It is globally recognised and understood that the state of our ocean is dire and continuing to decline. Biological terms such as ‘overfishing’, ‘climate change’ and ‘ocean acidification’ are regularly applied to try and pinpoint the culprits of such crimes against our vulnerable seas.
There are many lines of evidence that support the notion that the state of our ocean is declining, the perceived increase in Jellyfish blooms from the 1990’s to early 2000’s is one of them. Jellyfish blooms occur when ocean currents congregate large numbers of individuals into swarms or blooms that consist of thousands of these gelatinous animals.
The increase in jellyfish can indicate poor ocean health because of the specific optimal conditions that jellies require in order to thrive. Warmer ocean temperatures enhance jellyfish production, their feeding and their growth. The overfishing of their predators also means that more jellies survive. Increased water input and nutrients from land (eutrophication) leads to increased supply of plankton into the sea = lots of Jellyfish food!
The question is: have jellyfish blooms really been increasing? The evidence that supports this comes from only a few regions of the world (Benguela current, Sea of Japan and Bering Sea).

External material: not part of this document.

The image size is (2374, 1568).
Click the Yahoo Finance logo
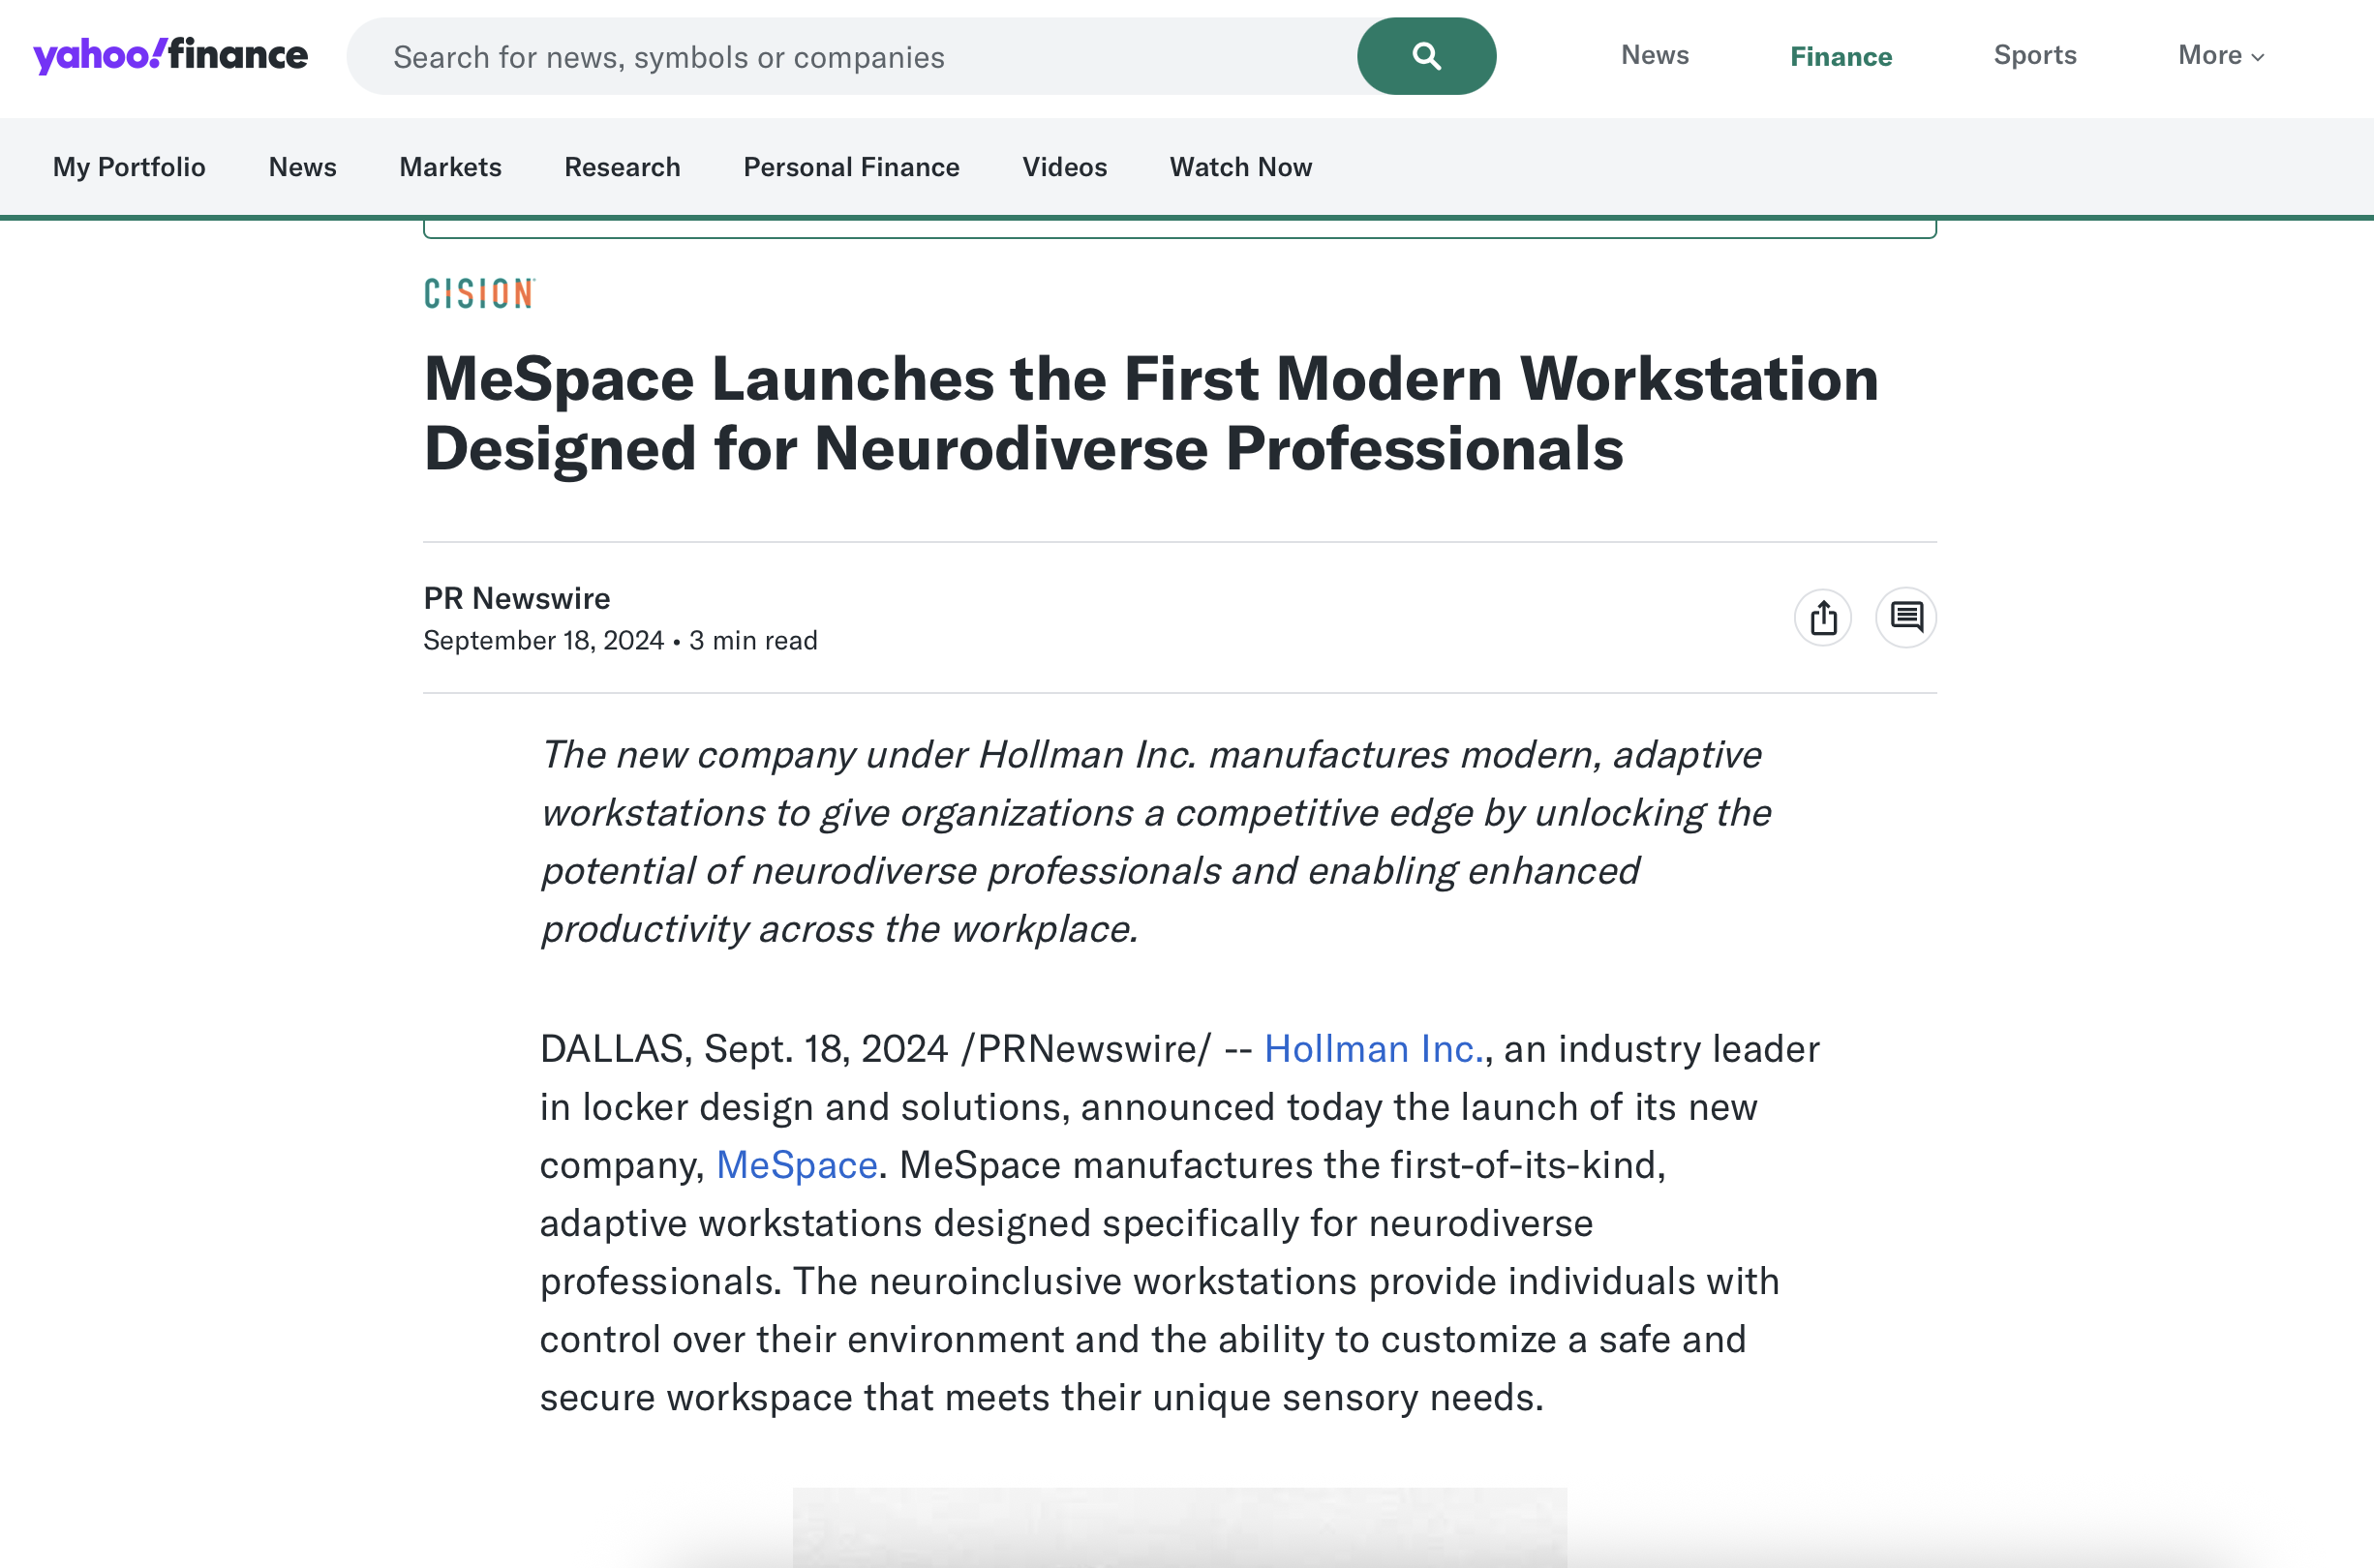[x=170, y=55]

Other research points toward the possibility that these blooms are part of the natural jellyfish lifecycle. This means that fluctuations/ oscillations in the life history of jellyfish results in periods of high abundance.
This paper by Condon et al. (2012) looked into the occurrences of jelly blooms between 1790 and 2011, investigating 37 datasets of such events. Condon et al. identified two main patterns in jellyfish populations. The first was a weak but significant overall increase in bloom events since the 1970’s.
Secondly, they found that jellyfish experienced recurring oscillations. What was originally perceived as a rise in jellyfish numbers may therefore have actually been part of a natural cycle. This is supported by some examples from around the world. The Bering Sea experienced a rise in jelly blooms in the 1990’s that was accounted to climate change, but the numbers have decreased substantially since then. The same was true for the Black Sea, Sea of Japan and some seas in Denmark.
It is being realised that the jelly blooms are being affected by both global changes and decadal oscillations, but that these are happening on different scales. On a regional scale, influences from humans (such as eutrophication) are causing these jelly populations to increase. At the same time, broad scale oscillations are constantly taking place. This results in compounded blooms that can be terribly harmful when peaks in oscillations and peaks in locally influenced blooms occur at the same time.
Condon et al. concluded that there was no significant increase in jellyfish abundance over the observed over the study time. However, there weren’t enough locations that had jellyfish bloom data over a long time series to contribute to this study. Oscillation events also occur over long periods (~20 years), so a extensive and detailed sample set would be necessary to analyse the changes of these oscillations. This study therefore didn’t have a sufficient basis to reject the claim that jellyfish populations have NOT increased significantly globally.
Regardless of what the ultimate cause of jellyfish booms might be, they do exist. Regarding the increase in jelly numbers that took place in the 1990’s and 2000’s, it is most likely that the rise of a long term oscillation met a local population increase to cause booms. Being aware of these fluctuations and realising the damage they can have both locally and on a large scale should secure our attention. Further research should be undertaken, human impacts should be minimised and mitigation measures should be in place for fishermen, industry and tourism in case detrimental outbreaks occur.
A positive element of this study was the realistic nature with which it was undertaken. Whilst the research was solid, there were recognised gaps in the study such as the lack of long term data and location sites. These weaknesses were taken into account when the possible causes were discussed, as per good scientific practise.
This blog was based on the paper by Condon H., et al. (2012). Recurrent jellyfish blooms are a consequence of global oscillations. PNAS. Vol 110 pp.1000-1005.